Exercise task - Please report, copied in full, each line in the records below that contains the string "forums". Case counts.

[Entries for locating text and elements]
────────────────────────────────────────
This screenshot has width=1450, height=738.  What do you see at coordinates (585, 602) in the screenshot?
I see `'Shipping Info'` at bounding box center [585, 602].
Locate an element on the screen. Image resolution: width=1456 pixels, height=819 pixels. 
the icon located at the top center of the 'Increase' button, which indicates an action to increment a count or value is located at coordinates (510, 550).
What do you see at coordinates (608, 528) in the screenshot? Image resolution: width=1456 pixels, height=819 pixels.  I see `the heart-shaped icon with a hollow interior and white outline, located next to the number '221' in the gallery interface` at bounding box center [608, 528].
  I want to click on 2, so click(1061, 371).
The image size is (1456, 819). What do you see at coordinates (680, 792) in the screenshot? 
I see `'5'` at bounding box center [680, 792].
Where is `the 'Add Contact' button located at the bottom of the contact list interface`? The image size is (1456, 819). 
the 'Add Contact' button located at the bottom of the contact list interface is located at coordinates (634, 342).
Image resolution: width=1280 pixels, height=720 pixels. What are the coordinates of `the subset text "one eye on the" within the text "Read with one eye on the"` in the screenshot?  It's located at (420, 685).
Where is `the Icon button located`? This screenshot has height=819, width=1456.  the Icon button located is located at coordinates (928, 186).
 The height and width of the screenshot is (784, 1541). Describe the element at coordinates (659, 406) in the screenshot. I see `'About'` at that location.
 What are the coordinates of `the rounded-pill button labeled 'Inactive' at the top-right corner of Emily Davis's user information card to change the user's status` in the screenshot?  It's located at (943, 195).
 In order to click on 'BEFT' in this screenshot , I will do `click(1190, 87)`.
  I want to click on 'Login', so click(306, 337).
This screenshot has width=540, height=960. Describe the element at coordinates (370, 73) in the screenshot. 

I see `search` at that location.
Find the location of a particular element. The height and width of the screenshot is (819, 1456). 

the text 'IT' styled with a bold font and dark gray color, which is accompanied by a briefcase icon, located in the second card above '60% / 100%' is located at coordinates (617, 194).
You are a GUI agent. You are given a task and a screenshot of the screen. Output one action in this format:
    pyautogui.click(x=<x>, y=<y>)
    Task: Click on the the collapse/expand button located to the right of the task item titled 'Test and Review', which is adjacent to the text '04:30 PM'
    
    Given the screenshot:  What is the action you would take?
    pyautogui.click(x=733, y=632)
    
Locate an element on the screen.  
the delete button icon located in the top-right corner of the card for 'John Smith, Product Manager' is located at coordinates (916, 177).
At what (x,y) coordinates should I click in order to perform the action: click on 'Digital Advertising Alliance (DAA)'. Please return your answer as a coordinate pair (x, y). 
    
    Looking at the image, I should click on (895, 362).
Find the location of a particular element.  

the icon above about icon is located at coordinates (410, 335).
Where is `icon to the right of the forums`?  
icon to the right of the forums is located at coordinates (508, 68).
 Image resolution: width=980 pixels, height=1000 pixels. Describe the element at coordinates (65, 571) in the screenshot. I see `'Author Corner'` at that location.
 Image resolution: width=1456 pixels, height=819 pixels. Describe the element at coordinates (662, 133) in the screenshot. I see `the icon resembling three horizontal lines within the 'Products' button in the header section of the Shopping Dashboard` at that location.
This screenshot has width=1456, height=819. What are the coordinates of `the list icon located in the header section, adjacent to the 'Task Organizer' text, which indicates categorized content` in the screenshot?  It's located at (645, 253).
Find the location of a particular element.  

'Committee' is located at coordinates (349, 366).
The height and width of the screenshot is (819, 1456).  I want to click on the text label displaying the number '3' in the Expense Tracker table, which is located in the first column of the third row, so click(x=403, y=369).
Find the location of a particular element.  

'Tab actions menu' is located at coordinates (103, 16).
────────────────────────────────────────
Solution -
Where is `icon to the right of the forums`?  
icon to the right of the forums is located at coordinates (508, 68).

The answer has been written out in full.